En l’espèce, la mesure demandée est légalement admissible ; le litige potentiel a un objet et un fondement suffisamment caractérisés ; la prétention du demandeur n’est pas manifestement vouée à l’échec ; le demandeur, dont les allégations ne sont pas imaginaires et présentent un certain intérêt, justifie du caractère légitime de sa demande.
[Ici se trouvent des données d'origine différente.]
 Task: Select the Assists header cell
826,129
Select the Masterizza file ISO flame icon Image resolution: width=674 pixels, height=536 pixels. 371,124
En conséquence, il sera fait droit à la demande dans les conditions détaillées au dispositif.
Sur les dépens
Les dépens seront à la charge du demandeur.
PAR CES MOTIFS
Nous, Gaële FRANCOIS-HARY, Première Vice-Présidente au Tribunal judiciaire de Versailles, statuant par ordonnance contradictoire et en premier ressort, mise à disposition au greffe après débats en audience publique :
Ordonnons une expertise,
Commettons pour y procéder M. [E] [Z], expert, inscrit sur la liste de la Cour d’appel de Versailles, avec mission de :
* convoquer et entendre les parties, assistées, le cas échéant, de leurs conseils, et recueillir leurs observations à l’occasion de l’exécution des opérations ou de la tenue des réunions d’expertise,
* se faire remettre toutes les pièces utiles à l’accomplissement de sa mission,
* se rendre sur les lieux et en faire la description,
* relever et décrire les désordres affectant la propriété litigieuse, allégués dans l’assignation et résultant des pièces produites,
* en détailler les causes et fournir tous éléments permettant à la juridiction de déterminer à quels intervenants ces désordres sont imputables, dans quelle proportion,
* évaluer, notamment au vu de devis communiqués par les parties, les solutions et travaux nécessaires pour remédier tant aux désordres qu’aux dommages conséquents et en chiffrer le coût,
* préciser et évaluer les préjudices et coûts induits par ces désordres et par les solutions possibles pour y remédier,
* rapporter toutes autres constatations utiles à l’examen des prétentions des parties,
* mettre, en temps utile, au terme des opérations d’expertise, par le dépôt d’un pré-rapport, les parties en mesure de faire valoir, dans le délai qu’il leur fixera, leurs observations qui seront annexées au rapport,
Disons que l’expert pourra, si besoin est, se faire assister de tout sapiteur de son choix, notamment géomètre M. [J] [H],
Fixons à 4000 euros le montant de la provision à valoir sur la rémunération de l’expert, qui sera versé par le demandeur, au plus tard le 15 janvier 2025, entre les mains du régisseur d’avance de recettes de cette juridiction, sous peine de caducité,
Rappelons que le règlement peut être effectué par virement bancaire (en demandant le RIB à l’adresse mail : [Courriel 8] ) ou soit par chèque à l’ordre de la Régie d’avances et recettes du Tribunal Judiciaire Versailles, accompagné de la copie certifiée conforme de la décision,
Impartissons à l’expert, pour le dépôt du rapport d’expertise, un délai de 8 mois à compter de l’avertissement qui lui sera donné par le greffe du versement de la provision,
Disons qu’en cas de refus ou d’empêchement de l’expert, il sera procédé à son remplacement par le magistrat chargé du contrôle des expertises qui est par ailleurs chargé de la surveillance des opérations d’expertise,
Disons que les dépens seront à la charge du demandeur.
Prononcé par mise à disposition au greffe le DIX NEUF NOVEMBRE DEUX MIL VINGT QUATRE par Gaële FRANÇOIS-HARY, Première Vice-Présidente, assistée de Virginie DUMINY, Greffier, lesquelles ont signé la minute de la présente décision.